Item coordinate data
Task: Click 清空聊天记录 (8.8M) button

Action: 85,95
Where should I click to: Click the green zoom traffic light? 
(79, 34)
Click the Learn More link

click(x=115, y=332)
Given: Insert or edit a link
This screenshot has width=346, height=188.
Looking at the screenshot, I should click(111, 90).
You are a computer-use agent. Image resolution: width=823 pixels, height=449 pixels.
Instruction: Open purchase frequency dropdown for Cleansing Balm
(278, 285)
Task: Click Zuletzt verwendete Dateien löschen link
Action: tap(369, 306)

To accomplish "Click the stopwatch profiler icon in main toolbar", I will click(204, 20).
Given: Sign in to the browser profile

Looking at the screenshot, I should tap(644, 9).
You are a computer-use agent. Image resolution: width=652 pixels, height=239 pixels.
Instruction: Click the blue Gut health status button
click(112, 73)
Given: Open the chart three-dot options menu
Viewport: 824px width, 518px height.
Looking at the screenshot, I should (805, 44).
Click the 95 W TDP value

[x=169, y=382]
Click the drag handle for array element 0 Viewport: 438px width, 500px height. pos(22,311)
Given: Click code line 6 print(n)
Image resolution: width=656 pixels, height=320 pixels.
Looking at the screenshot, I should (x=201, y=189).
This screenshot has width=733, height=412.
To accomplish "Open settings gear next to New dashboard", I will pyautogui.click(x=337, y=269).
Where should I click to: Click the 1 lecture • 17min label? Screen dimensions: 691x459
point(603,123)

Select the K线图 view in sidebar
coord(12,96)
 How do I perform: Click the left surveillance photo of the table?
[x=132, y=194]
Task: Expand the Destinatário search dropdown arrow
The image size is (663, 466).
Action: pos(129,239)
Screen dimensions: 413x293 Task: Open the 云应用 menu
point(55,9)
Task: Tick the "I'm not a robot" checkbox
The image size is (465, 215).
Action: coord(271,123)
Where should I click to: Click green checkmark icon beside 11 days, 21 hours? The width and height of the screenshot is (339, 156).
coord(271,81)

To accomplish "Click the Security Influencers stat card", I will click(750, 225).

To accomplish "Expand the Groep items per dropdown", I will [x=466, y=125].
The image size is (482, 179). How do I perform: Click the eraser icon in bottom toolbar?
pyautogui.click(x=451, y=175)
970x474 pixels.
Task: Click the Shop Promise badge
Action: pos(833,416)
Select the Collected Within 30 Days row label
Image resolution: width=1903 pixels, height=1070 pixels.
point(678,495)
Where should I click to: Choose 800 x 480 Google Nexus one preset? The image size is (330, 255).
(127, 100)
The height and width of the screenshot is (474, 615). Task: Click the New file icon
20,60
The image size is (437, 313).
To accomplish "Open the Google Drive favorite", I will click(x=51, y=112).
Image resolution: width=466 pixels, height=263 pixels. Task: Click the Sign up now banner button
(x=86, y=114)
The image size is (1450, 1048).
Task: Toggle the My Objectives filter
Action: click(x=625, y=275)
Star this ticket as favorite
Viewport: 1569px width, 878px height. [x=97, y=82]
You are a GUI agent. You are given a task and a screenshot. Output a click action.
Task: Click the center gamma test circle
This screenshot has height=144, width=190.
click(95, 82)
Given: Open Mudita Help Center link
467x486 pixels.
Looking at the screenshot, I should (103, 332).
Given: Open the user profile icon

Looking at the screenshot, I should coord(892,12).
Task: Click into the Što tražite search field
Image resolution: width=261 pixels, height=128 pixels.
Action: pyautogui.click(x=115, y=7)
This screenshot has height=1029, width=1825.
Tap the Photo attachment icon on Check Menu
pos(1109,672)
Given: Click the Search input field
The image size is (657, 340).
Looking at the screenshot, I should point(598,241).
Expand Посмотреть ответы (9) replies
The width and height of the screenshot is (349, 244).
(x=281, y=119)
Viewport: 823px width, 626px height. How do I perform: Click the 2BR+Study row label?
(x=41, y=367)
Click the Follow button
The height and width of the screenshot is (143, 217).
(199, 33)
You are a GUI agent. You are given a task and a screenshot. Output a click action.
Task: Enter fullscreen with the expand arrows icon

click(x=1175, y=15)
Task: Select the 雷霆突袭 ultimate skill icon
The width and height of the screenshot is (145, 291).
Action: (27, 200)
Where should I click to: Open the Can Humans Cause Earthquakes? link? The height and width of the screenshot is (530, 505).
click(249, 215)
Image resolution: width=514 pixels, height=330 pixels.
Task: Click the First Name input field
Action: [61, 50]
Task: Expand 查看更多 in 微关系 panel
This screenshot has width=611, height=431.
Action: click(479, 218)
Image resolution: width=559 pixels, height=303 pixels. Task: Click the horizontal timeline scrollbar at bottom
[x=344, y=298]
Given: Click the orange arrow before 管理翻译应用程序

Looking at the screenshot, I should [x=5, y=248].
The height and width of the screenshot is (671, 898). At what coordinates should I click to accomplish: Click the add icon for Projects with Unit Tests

* _GIVEN PROBLEM_
How many lines of the records above contain the string "computer"? Reply with the number alone.

* _SOLUTION FOR THIS PROBLEM_
2